ソウルでは街のいたるところに銀行がありますし、地下鉄のコンコースにはATM/CDマシンが設置されており、 銀行カードやクレジットカードで現金を得ることは容易です(但し、外国で発行されたクレッジットカードではキャッシングできない)。 そのような機械でも現金にするか小切手にするか選択可能です。 大抵の韓国人は高額のときは小切手を選択しているようです。 また、ATMから預金する場合も小切手で入金できるのです。 つまり、銀行という一企業が振り出したものであるにもかかわらず、紙幣と同じ感覚で流通するのです。

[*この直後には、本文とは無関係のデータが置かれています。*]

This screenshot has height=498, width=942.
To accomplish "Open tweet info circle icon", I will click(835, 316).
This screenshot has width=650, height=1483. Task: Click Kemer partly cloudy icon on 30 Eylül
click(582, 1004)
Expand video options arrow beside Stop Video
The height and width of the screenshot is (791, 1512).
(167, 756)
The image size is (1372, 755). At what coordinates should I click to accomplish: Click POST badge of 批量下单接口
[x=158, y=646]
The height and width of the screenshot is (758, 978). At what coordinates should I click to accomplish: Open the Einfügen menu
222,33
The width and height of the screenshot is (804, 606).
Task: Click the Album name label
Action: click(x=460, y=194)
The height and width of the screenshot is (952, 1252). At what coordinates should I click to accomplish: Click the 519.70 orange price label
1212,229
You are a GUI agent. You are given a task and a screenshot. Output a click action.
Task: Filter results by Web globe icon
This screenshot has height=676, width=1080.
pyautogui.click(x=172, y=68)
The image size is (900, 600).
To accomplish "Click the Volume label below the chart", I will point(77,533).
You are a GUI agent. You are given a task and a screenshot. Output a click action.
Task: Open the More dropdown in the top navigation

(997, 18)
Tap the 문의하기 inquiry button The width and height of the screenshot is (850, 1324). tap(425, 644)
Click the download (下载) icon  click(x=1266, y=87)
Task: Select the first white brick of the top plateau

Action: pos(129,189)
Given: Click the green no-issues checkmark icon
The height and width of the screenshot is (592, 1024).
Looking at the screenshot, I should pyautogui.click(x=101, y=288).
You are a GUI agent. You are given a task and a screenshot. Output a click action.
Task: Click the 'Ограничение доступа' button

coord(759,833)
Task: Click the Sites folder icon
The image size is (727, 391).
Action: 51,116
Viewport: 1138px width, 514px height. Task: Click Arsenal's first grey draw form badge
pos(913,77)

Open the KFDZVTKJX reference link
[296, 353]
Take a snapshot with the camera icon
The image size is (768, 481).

私は日本人の常で現金が好きなため、いくら財布がかさばっても小切手にはしませんが、一度だけ小切手でもらったことがあります。 10年ほど前、韓国のプロジェクトでの功績で韓国の会社から表彰され、副賞として90万ウォン貰いました。 封筒を開けると小切手が入っていました(当時に比べ物価が3〜5倍になっていますから、今の感覚では300万ウォンくらいの感じでしょうか)。

今日は知人(韓国人)の小切手にまつわる話です。


知人のXさんは、何カ所かへの支払いのために銀行口座から2000万ウォン弱の預金を下ろし、 1000万ウォンの小切手を一枚と何枚かの100万ウォン小切手を持って最初の支払先まで行った。 そこは個人経営の小さなところであるが、社長のAさんに380万ウォンの支払いのために、 100万ウォン小切手を4枚渡し、20万ウォンのおつりを貰った。 一旦、家に帰って来て、先ほどの小切手は1000万が1枚と100万ウォンを3枚渡してしまったことに気が付いた。 Aさんに電話すると100万ウォンを4枚しか貰っていないと言った。
なお、小切手は金額に関係なく同じサイズで、金額がアラビア数字とハングルで併記してあるだけの違いであるとのことです。

直ちに振り出した銀行に連絡し、小切手番号を調べてもらい、換金にきたら連絡してもらうよう依頼した。 3日くらいしてCさんと言う人が換金したと連絡があった(自己宛小切手は銀行が振り出しているので、 自分の手を離れてしまった以上、最初の持ち主のXさんからの要請であっても換金停止処置はできないようです。 できない故に現金と同様に通用することができるのでしょう)。

Xさんは銀行に行き、当該小切手を見せてもらうと、裏には使った人の裏書き署名が書いてあった。 それによると、流通経路は、 X>A>B>C>銀行(換金)、となっていた。 Cさん、Bさんの家に行き確認すると、この経路で流れたのは間違いないと言ってくれた。 Aだけが、自分で銀行から入手したもので、Xさんから貰ったものではないと、言い張った。 振り出した銀行での小切手番号とXさんへの発行記録も残っているので、Aが嘘を言っているのは間違いない。

途方にくれたXさんは裁判に訴えても取り返そうとして、弁護士に相談した。

弁護士の話:これだけの証拠があれば勝訴は間違いない。 ただし、このような裁判は優先度が低いため、 5年くらいかかるし、裁判の費用が5000万ウォンくらい必要で、結局、泣き寝入りする方が金額的には良い。

Xさんが呉 光朝に語った言葉:「Aは知らない人でなくて知っている人ですよ。 どうせ裁判には出てこないと、しらばくれているのでしょう」


悲しい話ですね。 これだけの話の中にも韓国社会のさまざまな問題点、人間模様が見え隠れしているように思いました。